Skip to the content.

Production Manager Guide

The Production Manager provides a unified, cohesive system for managing batch analysis productions in RDFAnalyzerCore. It handles job generation, submission, monitoring, validation, and failure recovery with state persistence to support resilient operations.

Table of Contents

Overview

The Production Manager is designed to address common challenges in large-scale batch analyses:

Features

Job Management

Submission Backends

Monitoring and Validation

Resilience

Quick Start

1. Create a Production

python core/python/production_submit.py \
    --name my_analysis \
    --config cfg/analysis_config.txt \
    --sample-config cfg/samples.txt \
    --exe build/analyses/MyAnalysis/myanalysis \
    --submit

This will:

  1. Discover input files from Rucio
  2. Generate job configurations
  3. Submit jobs to HTCondor
  4. Save state to condorSub_my_analysis/production_state.json

2. Monitor Progress

# Interactive monitoring with curses interface
python core/python/production_monitor.py monitor --name my_analysis

# Simple text-based monitoring
python core/python/production_monitor.py monitor --name my_analysis --simple

# One-time status check
python core/python/production_monitor.py status --name my_analysis

3. Validate Outputs

python core/python/production_monitor.py validate --name my_analysis

4. Resubmit Failed Jobs

python core/python/production_monitor.py resubmit --name my_analysis

Architecture

Components

production_manager.py          # Core ProductionManager class
├── ProductionConfig          # Configuration dataclass
├── Job                       # Job tracking dataclass
├── JobStatus                 # Job status enumeration
└── ProductionManager         # Main manager class

production_submit.py          # Production creation and submission
production_monitor.py         # Monitoring and management CLI
test_production_manager.py    # Test suite

State Management

Production state is persisted to production_state.json in the work directory:

{
  "production_name": "my_analysis",
  "timestamp": 1234567890.0,
  "jobs": {
    "0": {
      "job_id": 0,
      "config_path": "/path/to/config.txt",
      "output_path": "/path/to/output.root",
      "status": "completed",
      "condor_job_id": "12345.0",
      "submit_time": 1234567890.0,
      "attempts": 1
    }
  }
}

Job Lifecycle

CREATED → SUBMITTED → RUNNING → COMPLETED → VALIDATED
                          ↓
                       FAILED/MISSING_OUTPUT
                          ↓
                      (resubmit)

**To do:** Reproduce the Production Manager guide in full, word for word. The material that follows has no connection to the Production Manager guide.

**Information shown:**

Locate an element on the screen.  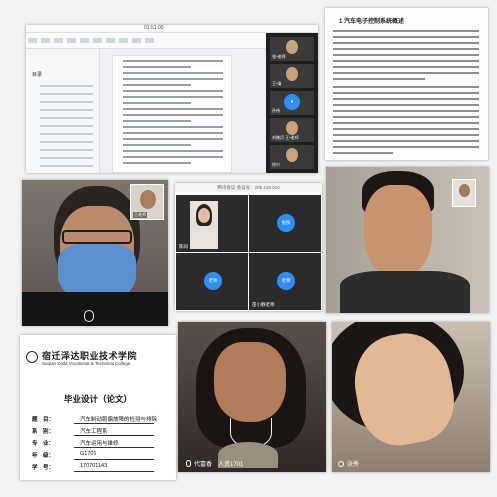
participant-tile: 刘晓月 王*老师 is located at coordinates (292, 130).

**Answer space:**
Skip to the content.

Production Manager Guide

The Production Manager provides a unified, cohesive system for managing batch analysis productions in RDFAnalyzerCore. It handles job generation, submission, monitoring, validation, and failure recovery with state persistence to support resilient operations.

Table of Contents

Overview

The Production Manager is designed to address common challenges in large-scale batch analyses:

Features

Job Management

Submission Backends

Monitoring and Validation

Resilience

Quick Start

1. Create a Production

python core/python/production_submit.py \
    --name my_analysis \
    --config cfg/analysis_config.txt \
    --sample-config cfg/samples.txt \
    --exe build/analyses/MyAnalysis/myanalysis \
    --submit

This will:

  1. Discover input files from Rucio
  2. Generate job configurations
  3. Submit jobs to HTCondor
  4. Save state to condorSub_my_analysis/production_state.json

2. Monitor Progress

# Interactive monitoring with curses interface
python core/python/production_monitor.py monitor --name my_analysis

# Simple text-based monitoring
python core/python/production_monitor.py monitor --name my_analysis --simple

# One-time status check
python core/python/production_monitor.py status --name my_analysis

3. Validate Outputs

python core/python/production_monitor.py validate --name my_analysis

4. Resubmit Failed Jobs

python core/python/production_monitor.py resubmit --name my_analysis

Architecture

Components

production_manager.py          # Core ProductionManager class
├── ProductionConfig          # Configuration dataclass
├── Job                       # Job tracking dataclass
├── JobStatus                 # Job status enumeration
└── ProductionManager         # Main manager class

production_submit.py          # Production creation and submission
production_monitor.py         # Monitoring and management CLI
test_production_manager.py    # Test suite

State Management

Production state is persisted to production_state.json in the work directory:

{
  "production_name": "my_analysis",
  "timestamp": 1234567890.0,
  "jobs": {
    "0": {
      "job_id": 0,
      "config_path": "/path/to/config.txt",
      "output_path": "/path/to/output.root",
      "status": "completed",
      "condor_job_id": "12345.0",
      "submit_time": 1234567890.0,
      "attempts": 1
    }
  }
}

Job Lifecycle

CREATED → SUBMITTED → RUNNING → COMPLETED → VALIDATED
                          ↓
                       FAILED/MISSING_OUTPUT
                          ↓
                      (resubmit)